Location: Muro, Mallorca, Spain Architects: NØRA Studio Lead Architects: Marina Munar Bonnin, Rafel Capó Quetglas, Pau del Campo Montoliu, Luca Lliteras Roldán Area: 202 m² Completion Year: 2023 Photography: Ricard Lopez Manufacturers: Germans Santandreu, Tonia Fuster

A Thoughtful Renovation in the Heart of Mallorca

Located on the same historic street as the Church of Muro in Mallorca, Casa Interstici by NØRA Studio is a masterfully renovated three-story house that redefines how contemporary architecture can engage with traditional materials and urban heritage. Framed by a timeless marès sandstone façade, this 202-square-meter residence balances material honesty, spatial clarity, and subtle architectural interventions to create a dialogue between the old and the new.

Interior Palette: Natural Materials and Mediterranean Light

The interior spaces are marked by a neutral color palette, featuring soft beiges, warm browns, and muted oranges. These tones come alive when the Mediterranean sunlight filters through the openings, casting warm highlights on the textured stone walls and wooden floors. The interior design strategy emphasizes harmony with the natural environment and celebrates material authenticity.

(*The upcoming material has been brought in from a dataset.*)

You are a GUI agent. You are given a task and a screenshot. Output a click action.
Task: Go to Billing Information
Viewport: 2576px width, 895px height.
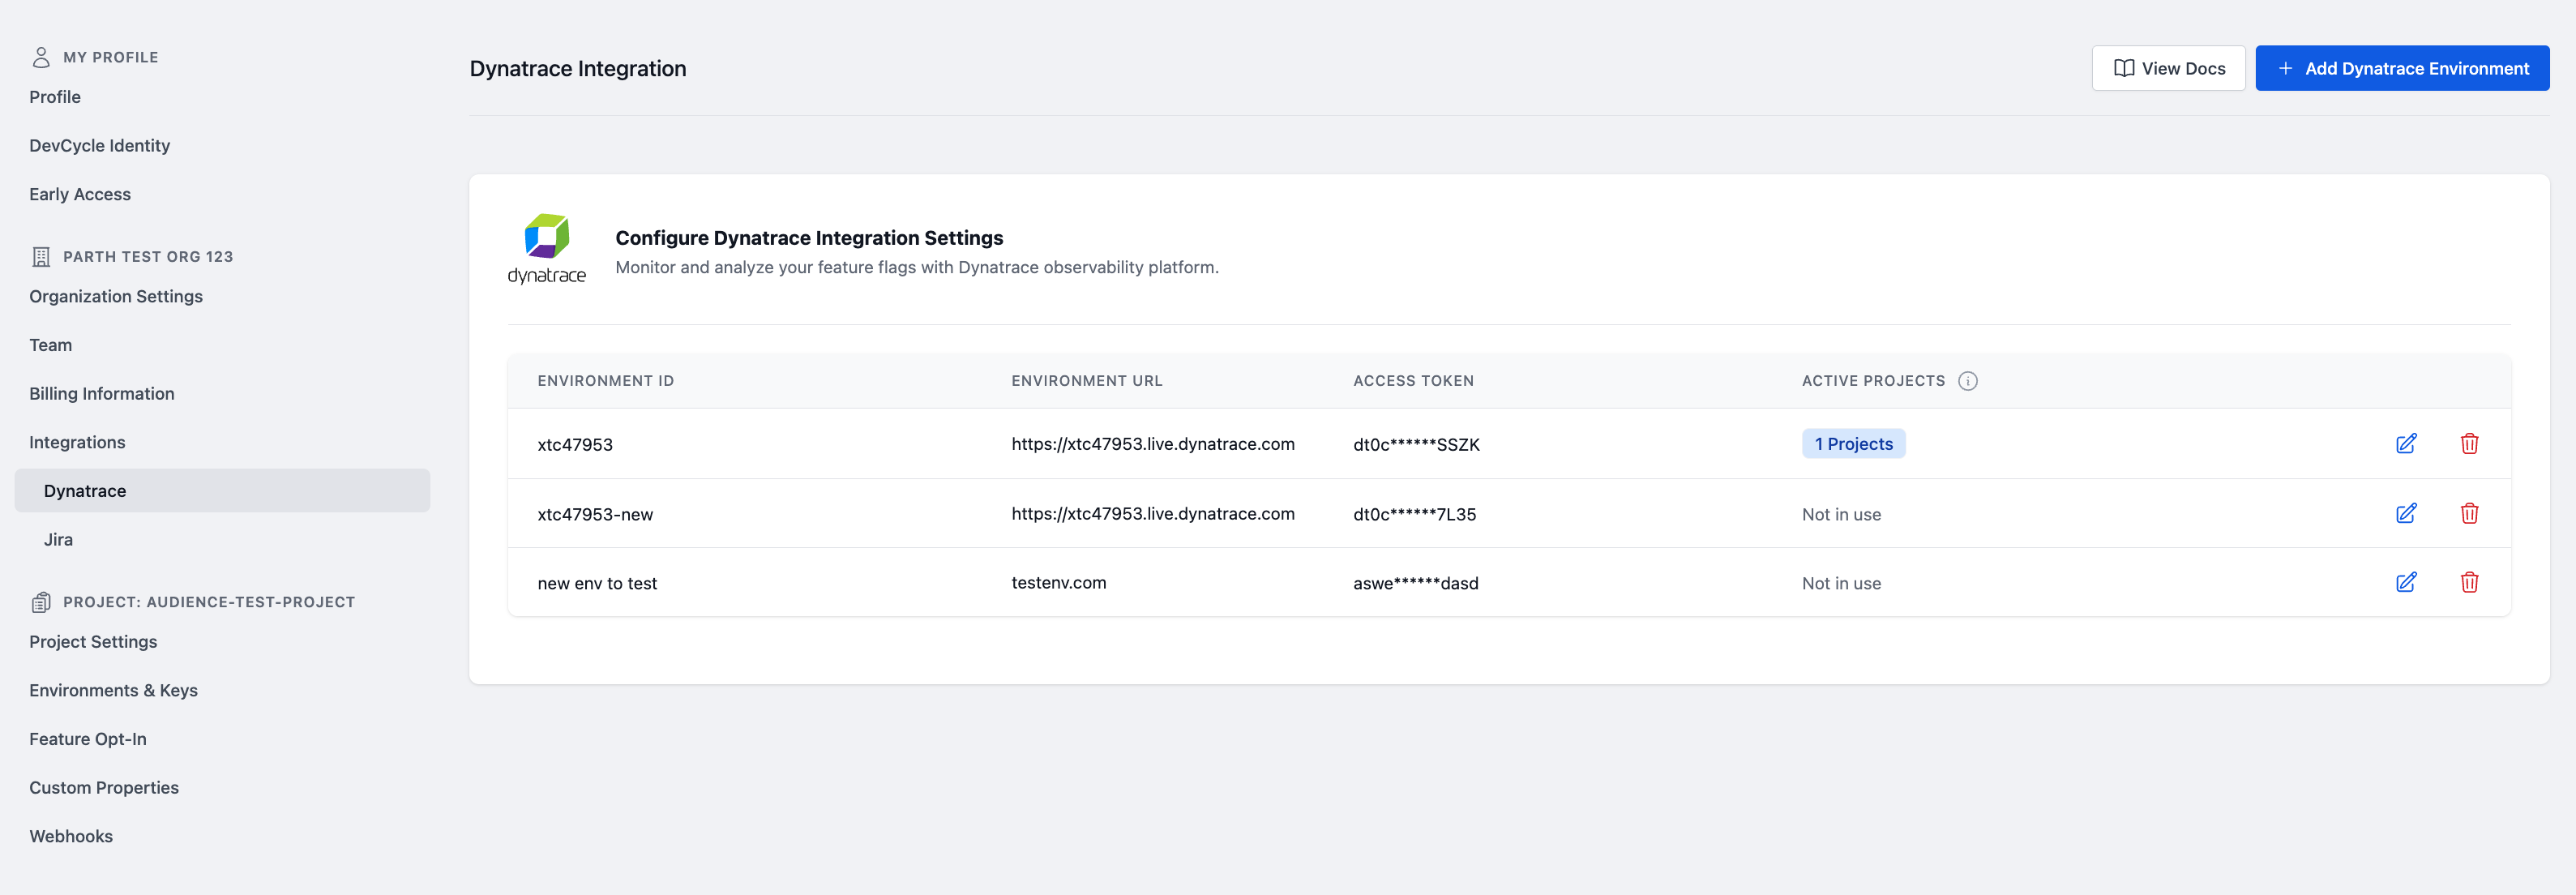coord(101,393)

Design Strategy: Emptying, Filling, Completing

At the heart of this renovation lies a triadic design approach: emptying, filling, and completing. These architectural actions guide the transformation of the house into a sequence of interstitial spaces that prioritize movement, light, and vertical connection. The main volume serves as the centerpiece, creating a layered experience as occupants move from room to room.

Local sandstone and steel are the two primary materials orchestrating this transformation. Their juxtaposition creates a powerful material dialogue—the rough, earthy quality of the stone contrasting with the sleek, cool finish of the steel—embodying both the historical character of the building and the personal life of its owners.

Spatial Continuity and Light

One of the most captivating features of Casa Interstici is its ability to frame light through double-height volumes and strategically placed windows. Upon entry, a service module functions as a central artery, connecting the main studio and the living area, both of which expand upward to welcome light from above. The verticality of these spaces is amplified by intermediate floors that serve as both transitional platforms and visual connectors across the house.

These intermediate levels offer observation points that reveal the interwoven spatial layers—views toward the roof, glimpses of the skylight, and the various textures of the renovated structure. In doing so, the house unfolds gradually, creating a rich spatial narrative full of surprises and moments of stillness.

Rear Façade: A Contemporary Volume in Dialogue with the Past

At the rear of the house, a once-insignificant structure has been replaced by a new architectural volume housing the main suite, kitchen, and dining area. This addition is visually distinct from the original structure, deliberately separated by a staircase that acts as a physical and conceptual threshold. The continuity of the flooring between interior and exterior spaces further blurs the boundary between old and new, grounding the modern intervention in the site's original character.